しかしながら、歴史上どちらのタイプの「魔女」も存在したようです。彼女たちはもっぱら16世紀から17世紀のヨーロッパ、とくにフランスあるいはスペインの辺境や神聖ローマ帝国内の中小領邦で出現しました。そしてその実態は、高齢・貧困・心身障碍などのハンディキャップを持つ女性、薬草を用いる医療や助産など高度な知識・技能をもった女性がほとんどを占め、都市部では機能の中核を担う重職者、聖職者などの妻女も含まれました。

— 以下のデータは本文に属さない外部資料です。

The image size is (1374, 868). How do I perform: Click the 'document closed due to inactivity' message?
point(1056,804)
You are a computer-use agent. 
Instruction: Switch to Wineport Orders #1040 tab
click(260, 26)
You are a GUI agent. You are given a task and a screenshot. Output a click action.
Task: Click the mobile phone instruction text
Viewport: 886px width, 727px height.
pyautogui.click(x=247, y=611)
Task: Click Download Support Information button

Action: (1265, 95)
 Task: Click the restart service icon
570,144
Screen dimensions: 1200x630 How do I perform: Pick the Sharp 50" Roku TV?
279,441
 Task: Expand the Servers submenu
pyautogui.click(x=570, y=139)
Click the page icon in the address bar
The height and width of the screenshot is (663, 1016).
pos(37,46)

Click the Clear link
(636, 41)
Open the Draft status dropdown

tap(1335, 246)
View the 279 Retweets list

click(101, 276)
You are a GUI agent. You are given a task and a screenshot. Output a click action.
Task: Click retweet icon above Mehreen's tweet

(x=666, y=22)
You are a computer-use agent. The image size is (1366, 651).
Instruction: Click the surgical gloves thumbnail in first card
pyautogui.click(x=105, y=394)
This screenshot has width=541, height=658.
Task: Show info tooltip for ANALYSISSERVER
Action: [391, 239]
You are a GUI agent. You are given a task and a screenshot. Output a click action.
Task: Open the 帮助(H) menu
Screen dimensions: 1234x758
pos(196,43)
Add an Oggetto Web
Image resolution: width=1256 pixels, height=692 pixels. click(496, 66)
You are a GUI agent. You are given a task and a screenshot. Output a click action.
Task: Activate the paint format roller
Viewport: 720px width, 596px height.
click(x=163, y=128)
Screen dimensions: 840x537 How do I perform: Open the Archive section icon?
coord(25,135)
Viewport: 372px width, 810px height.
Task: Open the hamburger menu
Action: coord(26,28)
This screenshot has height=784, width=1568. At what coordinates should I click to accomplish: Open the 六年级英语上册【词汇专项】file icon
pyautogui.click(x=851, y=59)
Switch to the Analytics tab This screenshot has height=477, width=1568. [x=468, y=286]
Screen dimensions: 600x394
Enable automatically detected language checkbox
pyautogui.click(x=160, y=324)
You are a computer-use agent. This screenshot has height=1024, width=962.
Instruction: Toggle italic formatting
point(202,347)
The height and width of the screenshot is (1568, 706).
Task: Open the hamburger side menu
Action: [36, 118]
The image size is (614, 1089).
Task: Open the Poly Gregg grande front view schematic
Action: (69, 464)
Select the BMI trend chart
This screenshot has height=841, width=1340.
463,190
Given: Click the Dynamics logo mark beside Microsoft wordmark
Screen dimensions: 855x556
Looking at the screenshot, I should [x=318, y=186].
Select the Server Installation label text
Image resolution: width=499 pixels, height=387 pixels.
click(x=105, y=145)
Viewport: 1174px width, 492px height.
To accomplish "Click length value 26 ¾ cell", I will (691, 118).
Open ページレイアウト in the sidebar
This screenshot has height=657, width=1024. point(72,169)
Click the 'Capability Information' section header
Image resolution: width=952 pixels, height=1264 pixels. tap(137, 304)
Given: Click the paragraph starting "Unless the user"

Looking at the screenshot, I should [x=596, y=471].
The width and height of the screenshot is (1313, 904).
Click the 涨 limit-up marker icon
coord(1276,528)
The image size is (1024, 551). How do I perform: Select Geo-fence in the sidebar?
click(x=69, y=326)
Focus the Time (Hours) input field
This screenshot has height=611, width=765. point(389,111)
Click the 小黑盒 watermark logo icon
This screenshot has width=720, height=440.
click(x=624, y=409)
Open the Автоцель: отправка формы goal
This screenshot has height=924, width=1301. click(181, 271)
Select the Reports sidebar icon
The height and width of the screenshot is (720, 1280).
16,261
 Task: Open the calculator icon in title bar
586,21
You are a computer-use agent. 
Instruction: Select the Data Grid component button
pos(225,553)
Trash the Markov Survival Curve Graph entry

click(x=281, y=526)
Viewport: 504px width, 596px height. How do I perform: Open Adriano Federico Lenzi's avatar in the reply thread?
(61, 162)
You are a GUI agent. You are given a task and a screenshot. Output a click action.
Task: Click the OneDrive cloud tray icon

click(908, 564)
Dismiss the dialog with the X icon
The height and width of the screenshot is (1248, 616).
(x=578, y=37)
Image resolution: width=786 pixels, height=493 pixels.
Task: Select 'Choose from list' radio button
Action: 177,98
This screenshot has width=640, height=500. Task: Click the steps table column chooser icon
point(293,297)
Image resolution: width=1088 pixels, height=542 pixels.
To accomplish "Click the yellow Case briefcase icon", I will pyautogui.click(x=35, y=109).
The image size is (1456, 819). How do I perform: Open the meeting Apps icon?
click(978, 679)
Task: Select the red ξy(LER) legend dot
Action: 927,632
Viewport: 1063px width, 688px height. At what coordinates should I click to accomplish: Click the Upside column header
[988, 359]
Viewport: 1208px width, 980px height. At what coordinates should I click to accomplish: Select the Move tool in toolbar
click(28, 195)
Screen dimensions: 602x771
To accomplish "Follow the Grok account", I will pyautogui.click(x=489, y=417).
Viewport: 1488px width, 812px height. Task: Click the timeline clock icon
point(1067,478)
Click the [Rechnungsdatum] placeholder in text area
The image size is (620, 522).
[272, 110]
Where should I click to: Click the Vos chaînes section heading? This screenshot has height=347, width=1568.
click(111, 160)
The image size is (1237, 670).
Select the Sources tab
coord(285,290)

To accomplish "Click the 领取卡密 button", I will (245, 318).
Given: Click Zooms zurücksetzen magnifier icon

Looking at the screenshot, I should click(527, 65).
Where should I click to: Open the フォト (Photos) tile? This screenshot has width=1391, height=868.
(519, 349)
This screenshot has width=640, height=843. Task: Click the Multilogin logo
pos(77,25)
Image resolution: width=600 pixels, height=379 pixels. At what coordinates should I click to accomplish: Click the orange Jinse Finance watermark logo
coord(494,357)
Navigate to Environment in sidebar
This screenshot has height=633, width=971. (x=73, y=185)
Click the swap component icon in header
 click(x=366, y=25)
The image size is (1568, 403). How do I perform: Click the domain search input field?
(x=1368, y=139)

ルネサンスを経て、カラヴァッジョ(1571-1610)、フェルメール(1632-1675)の生きたこの時代、寒冷による不作やペストの流行などと並行して、中世的秩序の分裂が地域の隅々に及びます。時代の変わり目に起きる民衆レベルの不安不信が、悪霊・悪魔についての伝承的世界観やキリスト教の教理と融合して出来上がった集団的妄想こそ、「魔女」「魔女狩り」だったのではないでしょうか。そのために無辜の女性たちが多数犠牲になったのです。
岩田がカラヴァッジョの黒く暗い背景に驚いたとき(
作品点描~《香炉と宝石箱》カラヴァッジョ再認識 参照)、あるいは北アフリカへの旅先でカラヴァッジョの激情に思いをはせたとき(
作品点描~風景素描から(その3:北アフリカ) 参照)、感じたものは「魔女」の出自と同根のヨーロッパの「闇」だったでしょう。岩田の作《魔女とローソクと馬》のテーマは自明です。しかし遂に完成には至りませんでした。
《魔女とローソクと馬》 1965年
本作は1965年作となっているが、一旦は描き入れたサインが消した形跡がみられ、ローソク立て左下の球体に不自然に塗られた絵具跡もある。何らか加筆修正の必要があると考えたものか、あるいは全体に描き直す考えであったかは不明。